Scale the listing below by writing out again every line from the line that contains "Click the toilet" through the line that contains "Click the bay", both included, with each request kept as is and each click coordinate in the answers multiplied by 1.4 and rounded to a whole number, halves rounded up. Give only those lines.

(A data block)
┌──

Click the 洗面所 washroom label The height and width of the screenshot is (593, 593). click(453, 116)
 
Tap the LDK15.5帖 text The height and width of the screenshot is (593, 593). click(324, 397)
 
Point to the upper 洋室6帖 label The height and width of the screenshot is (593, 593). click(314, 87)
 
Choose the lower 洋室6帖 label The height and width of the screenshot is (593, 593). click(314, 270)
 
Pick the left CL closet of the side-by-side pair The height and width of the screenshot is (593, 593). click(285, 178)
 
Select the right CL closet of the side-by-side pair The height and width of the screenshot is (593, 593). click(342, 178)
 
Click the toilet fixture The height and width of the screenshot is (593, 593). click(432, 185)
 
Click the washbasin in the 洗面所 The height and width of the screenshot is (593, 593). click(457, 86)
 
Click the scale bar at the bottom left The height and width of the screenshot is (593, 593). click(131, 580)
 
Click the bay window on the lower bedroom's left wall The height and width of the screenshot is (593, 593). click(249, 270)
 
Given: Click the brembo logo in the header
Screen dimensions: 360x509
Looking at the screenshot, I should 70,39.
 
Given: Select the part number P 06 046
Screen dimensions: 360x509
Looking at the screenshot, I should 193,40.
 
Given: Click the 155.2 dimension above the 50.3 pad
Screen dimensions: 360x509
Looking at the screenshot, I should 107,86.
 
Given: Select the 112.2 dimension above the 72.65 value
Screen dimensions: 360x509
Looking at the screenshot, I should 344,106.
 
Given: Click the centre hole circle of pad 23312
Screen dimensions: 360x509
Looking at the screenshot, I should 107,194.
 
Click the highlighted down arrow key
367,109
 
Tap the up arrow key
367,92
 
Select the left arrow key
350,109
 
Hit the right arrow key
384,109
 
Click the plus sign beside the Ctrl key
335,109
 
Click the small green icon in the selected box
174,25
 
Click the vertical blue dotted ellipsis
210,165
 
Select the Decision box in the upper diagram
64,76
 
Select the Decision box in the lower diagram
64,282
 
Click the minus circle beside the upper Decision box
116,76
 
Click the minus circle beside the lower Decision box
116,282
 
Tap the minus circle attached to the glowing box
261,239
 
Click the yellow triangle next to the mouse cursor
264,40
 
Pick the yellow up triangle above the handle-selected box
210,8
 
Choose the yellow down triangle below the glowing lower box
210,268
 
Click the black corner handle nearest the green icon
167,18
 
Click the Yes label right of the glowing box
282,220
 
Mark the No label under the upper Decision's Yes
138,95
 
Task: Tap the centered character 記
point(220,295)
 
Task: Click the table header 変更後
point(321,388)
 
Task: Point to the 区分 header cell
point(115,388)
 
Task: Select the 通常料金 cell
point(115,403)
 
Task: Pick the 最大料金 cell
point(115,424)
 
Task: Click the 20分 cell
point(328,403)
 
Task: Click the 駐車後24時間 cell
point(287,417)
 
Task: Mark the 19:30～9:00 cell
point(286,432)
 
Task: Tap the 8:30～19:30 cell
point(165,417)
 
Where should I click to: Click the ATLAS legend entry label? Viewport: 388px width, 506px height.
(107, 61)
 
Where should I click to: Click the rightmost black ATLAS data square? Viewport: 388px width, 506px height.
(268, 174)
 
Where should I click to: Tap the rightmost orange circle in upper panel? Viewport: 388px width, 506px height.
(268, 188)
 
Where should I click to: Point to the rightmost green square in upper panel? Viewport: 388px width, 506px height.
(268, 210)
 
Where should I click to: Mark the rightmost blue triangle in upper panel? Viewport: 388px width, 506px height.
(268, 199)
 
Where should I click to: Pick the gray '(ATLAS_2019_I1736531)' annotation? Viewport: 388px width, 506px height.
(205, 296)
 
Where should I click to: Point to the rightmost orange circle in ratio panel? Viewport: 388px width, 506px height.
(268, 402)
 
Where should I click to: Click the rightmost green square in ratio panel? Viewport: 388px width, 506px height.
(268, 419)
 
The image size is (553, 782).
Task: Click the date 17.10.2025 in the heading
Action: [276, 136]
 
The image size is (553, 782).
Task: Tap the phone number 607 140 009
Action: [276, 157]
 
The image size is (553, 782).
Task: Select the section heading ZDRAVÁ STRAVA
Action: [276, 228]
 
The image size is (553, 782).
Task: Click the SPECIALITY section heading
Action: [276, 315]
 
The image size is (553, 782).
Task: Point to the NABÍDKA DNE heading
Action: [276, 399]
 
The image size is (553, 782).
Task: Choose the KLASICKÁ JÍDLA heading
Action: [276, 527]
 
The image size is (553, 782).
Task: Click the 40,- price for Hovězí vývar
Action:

└──

▸ Completed exercise
Click the toilet fixture The height and width of the screenshot is (593, 593). click(605, 259)
 
Click the washbasin in the 洗面所 The height and width of the screenshot is (593, 593). click(640, 120)
 
Click the scale bar at the bottom left The height and width of the screenshot is (593, 593). click(183, 812)
 
Click the bay window on the lower bedroom's left wall The height and width of the screenshot is (593, 593). click(349, 378)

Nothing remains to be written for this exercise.